Randy Beck, a guest speaker over the phone, told council members that he had been a resident on the beach since 1988 and owned a short-term rental property.

Beck said he only bought the property after calling the city “under the premises that the property would be transferable when we purchased.” He added that since then, however, the rules had changed many times.

“Many years before, you changed the rules on our one lot, which was fine. And you gave notice: if you did not have a license at a certain date, it would not be eligible. That’s totally fine. But this is a little different situation—where we purchased under the agreement that we would be able to transfer our property under the current law, so I just thought that was significant.”

Another speaker, who did not identify himself, discussed the problems his community had encountered as a result of the rentals.

“In Newport, I’ve seen a massive increase in sales in my community, with the accompanying deterioration of quality of life that seems to diminish daily,” the speaker told the council.

“I thought I had escaped the chaos … but apparently not. The tragedy is the loss of privacy, our peaceful enjoyment, the feeling of community. Outsiders consider this a fun zone.”

Councilmembers Diane Dixon, Duffy Duffield, and Joy Brenner all voted with Councilman Herdman in favor of the amendment, while Councilman Brad Avery joined Mayor O'Neill and Councilman Muldoon in voting against it.

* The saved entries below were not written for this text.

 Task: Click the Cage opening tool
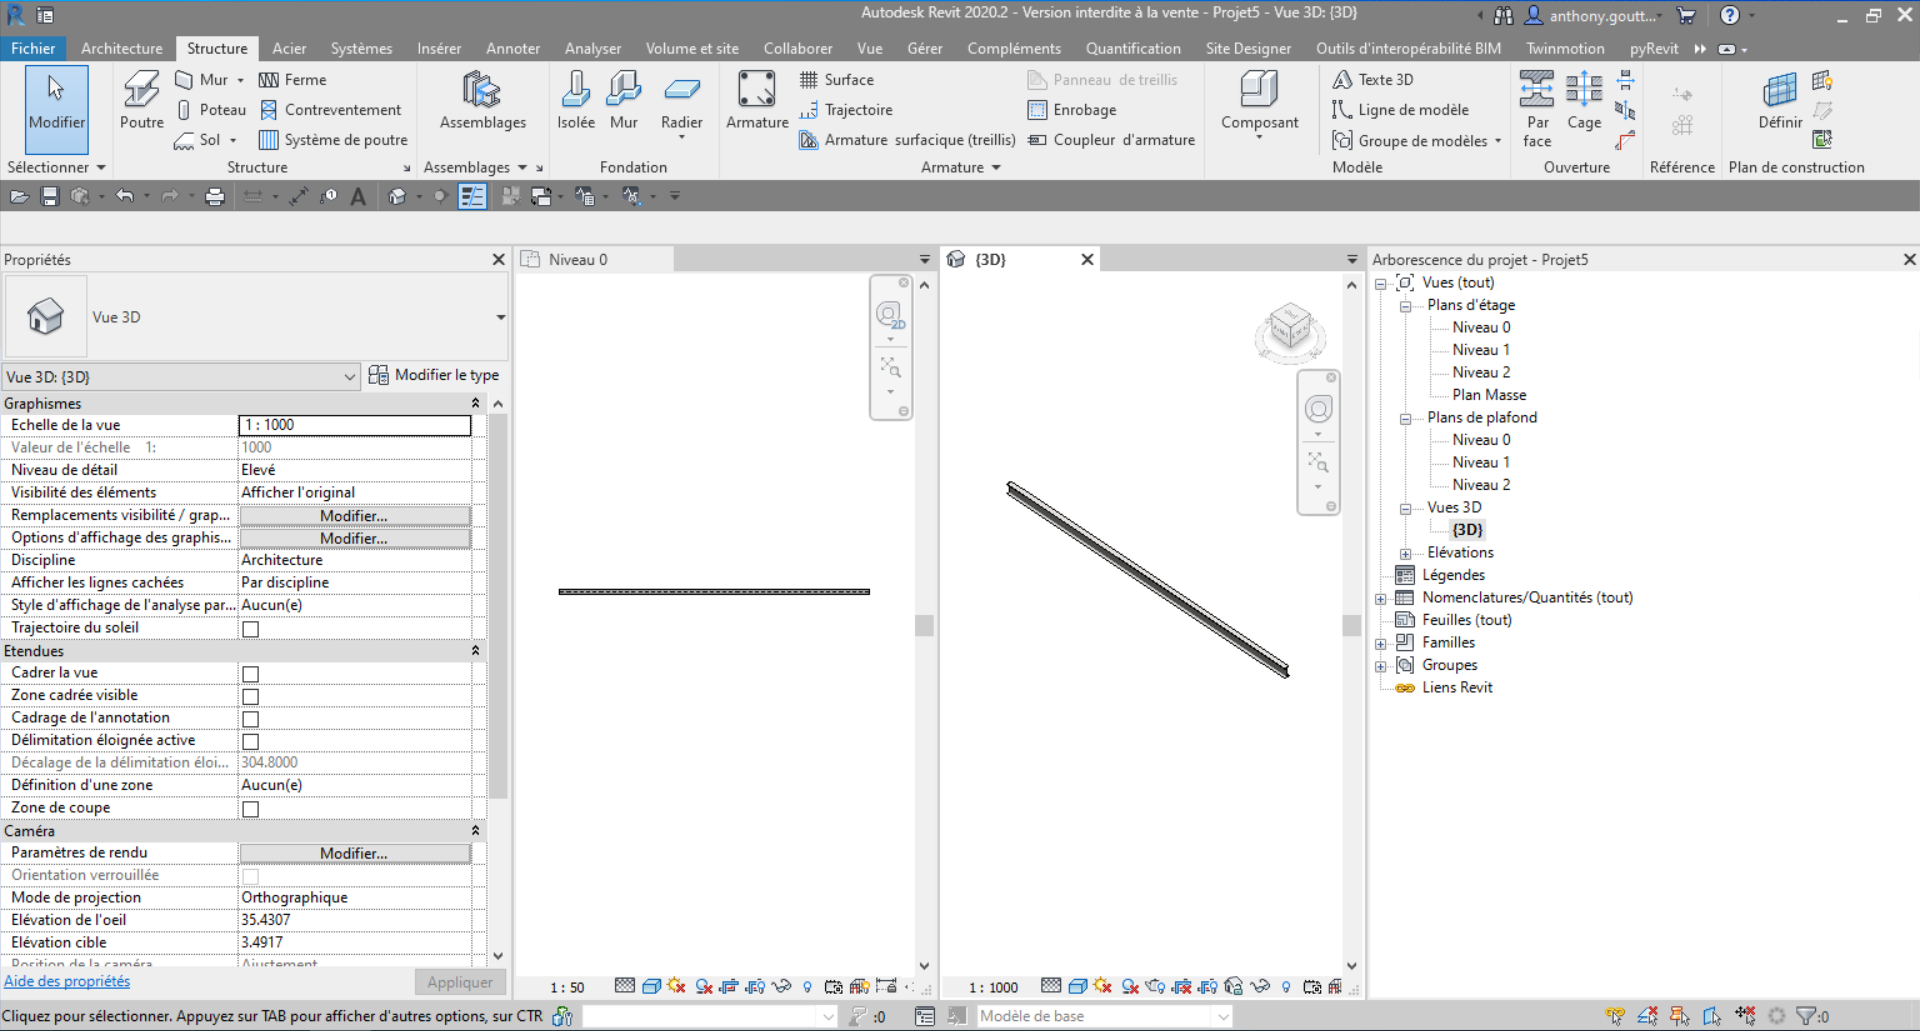pos(1583,100)
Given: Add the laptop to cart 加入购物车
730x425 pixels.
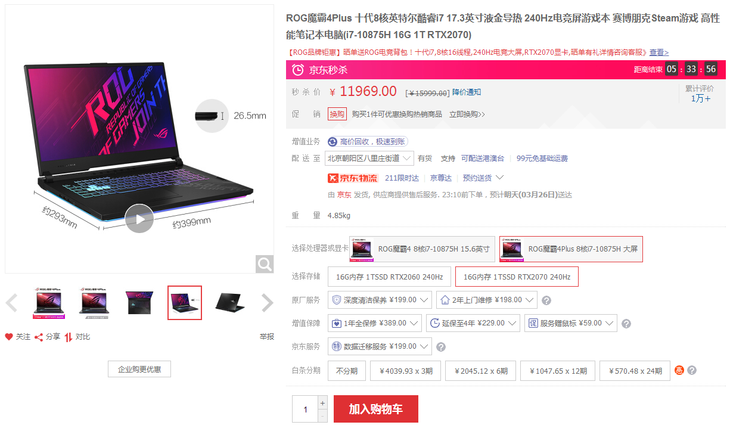Looking at the screenshot, I should pyautogui.click(x=376, y=409).

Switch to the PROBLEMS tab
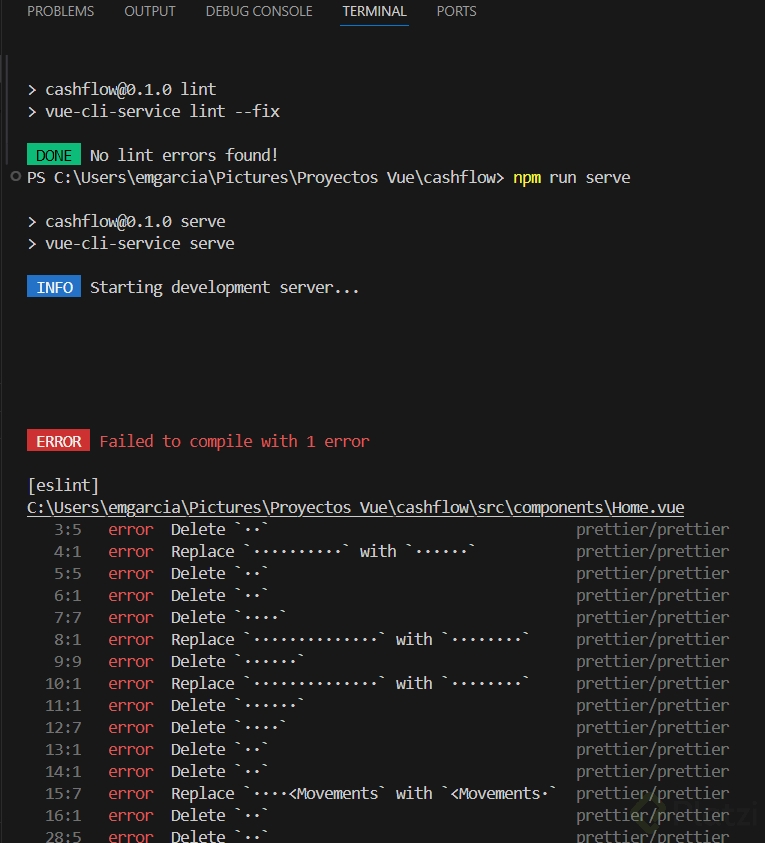pos(60,12)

Before going into effect, the ordinance will need to pass another vote at Newport Beach’s next council meeting on Oct. 27 to accept the latest changes, then receive approval from the California Coastal Commission.

According to the city’s dashboard, there are nearly 1,500 active short-term lodging permits in Newport Beach.
Drew Van Voorhis is a California-based daily news reporter for The Epoch Times. He has been a journalist for six years, during which time he has broken several viral national news stories and has been interviewed for his work on both radio and internet shows.